What resource is this EML document describing? Are we referring to the EML document that will describe any site’s data to be harvested? Or is this EML document describing the derived and integrated set of tables that currently comprise the ClimHy relational database?  Is the “encoded metadata” the specialized ClimDB/HydroDB metadata entered through web forms in the current implementation?

Some follow up thoughts for discussion…

Will the harvested data simply be our climate and streamflow data that will be modified in PASTA using workflow scripts to place in the PASTA ClimHydro database? Or, will we continue to harvest our data as always with an EML document used to describe the current exchange format?  Will the additional ClimDB metadata elements (now captured through web forms) be packaged into existing EML elements based on “best practice”, or will an extension to EML be developed for purposes of this specialized ClimDB/HydroDB metadata?  To what extent can SiteDB and/or personnelDB be employed to capture key coordinate information about stations, station and measurement histories, etc., or personnel?

integration plan comments

I think the general implementation is well laid out, but the details are missing.  The exact steps of how each phase of the integration will be accomplished are missing.  Will there be a beta testing group of a few sites or will all sites get through this together?  I also feel that the timeline is a bit presumptuous and unrealistic since it requires input/work from IMC. 
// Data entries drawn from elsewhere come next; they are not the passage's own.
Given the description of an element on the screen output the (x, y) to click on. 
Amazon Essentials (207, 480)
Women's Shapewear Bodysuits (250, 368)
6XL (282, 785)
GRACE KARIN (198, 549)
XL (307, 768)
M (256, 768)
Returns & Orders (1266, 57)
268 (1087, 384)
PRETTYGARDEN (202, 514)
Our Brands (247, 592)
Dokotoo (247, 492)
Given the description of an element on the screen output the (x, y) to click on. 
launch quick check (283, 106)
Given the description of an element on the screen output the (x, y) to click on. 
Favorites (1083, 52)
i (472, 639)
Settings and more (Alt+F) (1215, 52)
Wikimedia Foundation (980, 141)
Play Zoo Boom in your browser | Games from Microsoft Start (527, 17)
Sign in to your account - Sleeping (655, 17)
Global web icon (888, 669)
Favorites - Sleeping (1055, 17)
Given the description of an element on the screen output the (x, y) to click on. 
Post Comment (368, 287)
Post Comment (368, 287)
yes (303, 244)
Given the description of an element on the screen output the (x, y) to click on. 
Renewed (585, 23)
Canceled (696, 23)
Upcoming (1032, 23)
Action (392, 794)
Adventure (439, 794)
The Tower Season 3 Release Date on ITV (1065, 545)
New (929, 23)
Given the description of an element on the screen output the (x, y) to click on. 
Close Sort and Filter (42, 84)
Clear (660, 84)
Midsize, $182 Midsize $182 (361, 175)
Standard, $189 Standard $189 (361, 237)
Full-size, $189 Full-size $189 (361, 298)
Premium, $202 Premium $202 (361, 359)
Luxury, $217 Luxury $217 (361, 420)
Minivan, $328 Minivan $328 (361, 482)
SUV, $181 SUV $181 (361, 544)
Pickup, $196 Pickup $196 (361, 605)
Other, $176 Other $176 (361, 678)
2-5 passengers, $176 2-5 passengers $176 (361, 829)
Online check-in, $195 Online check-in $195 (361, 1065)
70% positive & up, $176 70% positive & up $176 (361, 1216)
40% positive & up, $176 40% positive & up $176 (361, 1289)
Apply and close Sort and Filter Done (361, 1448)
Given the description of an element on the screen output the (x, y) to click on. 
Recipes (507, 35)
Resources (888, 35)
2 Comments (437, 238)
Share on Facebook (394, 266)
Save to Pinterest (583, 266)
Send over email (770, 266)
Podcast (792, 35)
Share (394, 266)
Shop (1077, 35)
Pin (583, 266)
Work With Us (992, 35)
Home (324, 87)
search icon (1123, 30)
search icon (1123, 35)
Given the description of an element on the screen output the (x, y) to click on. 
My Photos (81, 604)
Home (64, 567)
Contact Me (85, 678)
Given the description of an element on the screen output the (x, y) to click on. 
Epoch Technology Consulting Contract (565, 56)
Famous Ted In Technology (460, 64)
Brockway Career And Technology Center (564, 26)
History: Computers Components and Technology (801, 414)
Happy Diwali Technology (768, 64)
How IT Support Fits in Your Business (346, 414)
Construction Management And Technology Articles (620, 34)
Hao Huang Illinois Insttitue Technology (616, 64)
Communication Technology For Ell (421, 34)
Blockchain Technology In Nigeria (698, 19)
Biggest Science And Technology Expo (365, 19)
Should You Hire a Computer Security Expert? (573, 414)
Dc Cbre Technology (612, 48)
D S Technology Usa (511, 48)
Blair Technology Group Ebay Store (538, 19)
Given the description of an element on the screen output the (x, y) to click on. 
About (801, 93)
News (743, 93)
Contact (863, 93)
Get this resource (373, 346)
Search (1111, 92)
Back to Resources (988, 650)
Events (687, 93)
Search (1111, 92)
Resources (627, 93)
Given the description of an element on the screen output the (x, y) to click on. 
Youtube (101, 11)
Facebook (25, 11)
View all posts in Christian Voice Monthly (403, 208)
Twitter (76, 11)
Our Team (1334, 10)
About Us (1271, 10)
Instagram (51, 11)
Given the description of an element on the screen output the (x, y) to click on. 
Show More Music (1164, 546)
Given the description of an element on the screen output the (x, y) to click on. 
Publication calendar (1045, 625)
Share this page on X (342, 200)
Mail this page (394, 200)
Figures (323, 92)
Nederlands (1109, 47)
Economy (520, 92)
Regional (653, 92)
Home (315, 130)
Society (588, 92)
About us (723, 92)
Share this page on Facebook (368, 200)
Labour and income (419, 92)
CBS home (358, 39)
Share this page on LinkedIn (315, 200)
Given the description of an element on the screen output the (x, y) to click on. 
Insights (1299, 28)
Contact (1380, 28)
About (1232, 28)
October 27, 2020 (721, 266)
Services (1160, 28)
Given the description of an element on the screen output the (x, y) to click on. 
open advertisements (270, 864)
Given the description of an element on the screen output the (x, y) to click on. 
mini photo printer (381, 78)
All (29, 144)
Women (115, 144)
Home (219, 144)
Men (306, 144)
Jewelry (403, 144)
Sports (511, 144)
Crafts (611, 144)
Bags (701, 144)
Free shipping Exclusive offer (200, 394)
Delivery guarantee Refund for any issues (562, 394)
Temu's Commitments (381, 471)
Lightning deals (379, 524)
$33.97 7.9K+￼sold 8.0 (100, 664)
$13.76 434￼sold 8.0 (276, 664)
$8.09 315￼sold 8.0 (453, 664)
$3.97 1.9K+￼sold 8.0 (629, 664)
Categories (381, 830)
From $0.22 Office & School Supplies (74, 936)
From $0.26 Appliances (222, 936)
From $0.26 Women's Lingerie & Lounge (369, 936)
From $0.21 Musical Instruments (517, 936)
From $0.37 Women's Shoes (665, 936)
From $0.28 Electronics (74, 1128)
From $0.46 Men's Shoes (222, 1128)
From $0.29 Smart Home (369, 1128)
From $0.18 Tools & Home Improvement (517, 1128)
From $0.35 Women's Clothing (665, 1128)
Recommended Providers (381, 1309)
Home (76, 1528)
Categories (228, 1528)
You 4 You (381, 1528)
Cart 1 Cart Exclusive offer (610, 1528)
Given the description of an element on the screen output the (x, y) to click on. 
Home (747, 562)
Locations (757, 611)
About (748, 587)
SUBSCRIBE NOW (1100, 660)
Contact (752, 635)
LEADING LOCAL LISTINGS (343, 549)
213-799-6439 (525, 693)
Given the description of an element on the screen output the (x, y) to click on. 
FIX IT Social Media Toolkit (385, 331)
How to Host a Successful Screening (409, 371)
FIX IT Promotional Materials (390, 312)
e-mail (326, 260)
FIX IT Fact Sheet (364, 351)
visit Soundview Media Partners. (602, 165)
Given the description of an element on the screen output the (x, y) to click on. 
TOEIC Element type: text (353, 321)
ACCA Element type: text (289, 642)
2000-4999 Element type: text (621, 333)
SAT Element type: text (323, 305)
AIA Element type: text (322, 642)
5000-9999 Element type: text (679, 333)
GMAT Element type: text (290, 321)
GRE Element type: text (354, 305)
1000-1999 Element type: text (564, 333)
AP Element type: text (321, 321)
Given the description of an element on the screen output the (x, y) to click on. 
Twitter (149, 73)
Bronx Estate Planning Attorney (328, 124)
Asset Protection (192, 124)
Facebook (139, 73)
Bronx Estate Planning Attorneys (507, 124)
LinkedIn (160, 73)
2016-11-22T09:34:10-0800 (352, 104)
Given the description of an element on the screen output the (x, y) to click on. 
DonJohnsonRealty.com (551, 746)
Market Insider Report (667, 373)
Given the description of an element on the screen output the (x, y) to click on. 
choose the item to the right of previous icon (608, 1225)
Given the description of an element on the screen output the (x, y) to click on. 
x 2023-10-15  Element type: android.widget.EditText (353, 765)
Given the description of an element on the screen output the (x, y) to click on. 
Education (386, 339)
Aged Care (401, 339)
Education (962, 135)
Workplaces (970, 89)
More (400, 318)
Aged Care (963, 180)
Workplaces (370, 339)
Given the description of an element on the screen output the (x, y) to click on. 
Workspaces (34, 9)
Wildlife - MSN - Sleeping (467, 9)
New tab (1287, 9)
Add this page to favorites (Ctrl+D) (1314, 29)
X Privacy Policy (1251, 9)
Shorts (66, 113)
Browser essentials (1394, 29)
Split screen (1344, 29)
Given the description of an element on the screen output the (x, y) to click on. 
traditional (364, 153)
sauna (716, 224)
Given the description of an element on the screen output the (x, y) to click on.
In 2011, how and when will the IMC develop an EML document for ClimHy requirements?  It's not exactly clear what exactly this document is and its development will require a working group and volunteer time of IMC members.  It may be more realistic to hold the discussion to develop an approach with IMC in 2011 and maybe we can put some time into our annual meeting for work on this.  However, with the EIMC this year, the annual meeting time is limited.  It may be necessary to hold a specific workshop to accomplish this, which likely wouldn’t happen until late 2011 or early 2012.  It also seems like the whole ‘requirements building’ effort would be an iterative process and may actually take several months to build.  I don’t have enough experience in this to say, but these are my thoughts about 2011 work.

In 2012, I could see a training session for creating EML for ClimHy harvests.  I think that this will be necessary to get all sites to create EML.  Will you start with a test group of sites? 

For the 2013 work, where IMC will assist LNO in the development of a RESTful web service, it seems that there are only a few people within the IMC that have the capability to do this.  Will this be IM Buy out time and/or a small workshop (like for the current Database Redesign group)?  Maybe we’ll be experts by then!  It’s also not clear what the sites will need to do on their end to take advantage of the RESTful web services to harvest data into the common PASTA framework.  Maybe there’s nothing that the site’s need to do since the data delivery information will be described in the EML, right?

The work for 2014 and 2015 sound like reasonable next steps and don’t necessarily require any IMC commitments.  However, if you talk about tools, it seems like scientists/researchers may need to be involved to ensure that the tools they want/need are being developed.  When and by what mechanism will this type of interaction happen?

Synthesis database applications and Database Integration

Synthesis database applications: It is not clear what the term "synthesis database applications" means. Is it a web service that allows you to manage data files with the same structure for comparison, distribution, etc?

Database Integration: it would be nice to say how integrating these databases into PASTA we will achieve the coordination between these projects and what the ultimate goal is. I thought it was synthesis but taking into account the term "synthesis database applications" each individual project (EcoTrends, Climhy) achieves a certain level of synthesis. What does PASTA provide to achieve whatever goal it has? Does it allow the user to join data with different structures?